- [Excerpt]:
--- --- ---
2.  In 2009, the debt to asset ratio for district borrowers was 35%.  In 2011, the ratio actually dropped to 34% despite higher land prices.  In addition, the loan to collateral value over the same period dropped from 54% to 48%. This confirms that the balance sheets for farmers continue to improve.

3.  In 2008, farmers purchased 82% of the IA farms that closed.  This number dropped to 73% in 2011, thus indicating that investors are continuing to purchase land despite the higher prices.

4.  In 2009, 29% of the land sold at public auction while in 2011 this percentage increased to 50%.  Not coincidentally, most of the record sale prices have occurred at auction, as there are a number of aggressive buyers in the market looking to add to their land holdings.

I look at the underlying land issues listed above, and am more convinced that this rapid increase in farmland values has been driven by profits and not speculation.  At some point, prices will stabilize and there may be a period where the market experiences a short-term correction.  I just can’t buy into the “bubble is ready to burst at anytime” scenario that a few economists are still predicting.
--- --- ---
- [Extracted information]:
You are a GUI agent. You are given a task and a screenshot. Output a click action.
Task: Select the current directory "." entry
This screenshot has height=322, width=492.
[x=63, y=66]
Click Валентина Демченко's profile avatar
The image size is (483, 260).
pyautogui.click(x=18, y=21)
--- --- ---
- [Short problem 1]: In the farmland excerpt, what percentage of land sold at public auction in 2011?
- [Short problem 2]: Print everything in the farmland excerpt from "3.  In 2008, farmers" down to "the higher prices.".

- [Problem solution 1]: 50%

- [Problem solution 2]:
3.  In 2008, farmers purchased 82% of the IA farms that closed.  This number dropped to 73% in 2011, thus indicating that investors are continuing to purchase land despite the higher prices.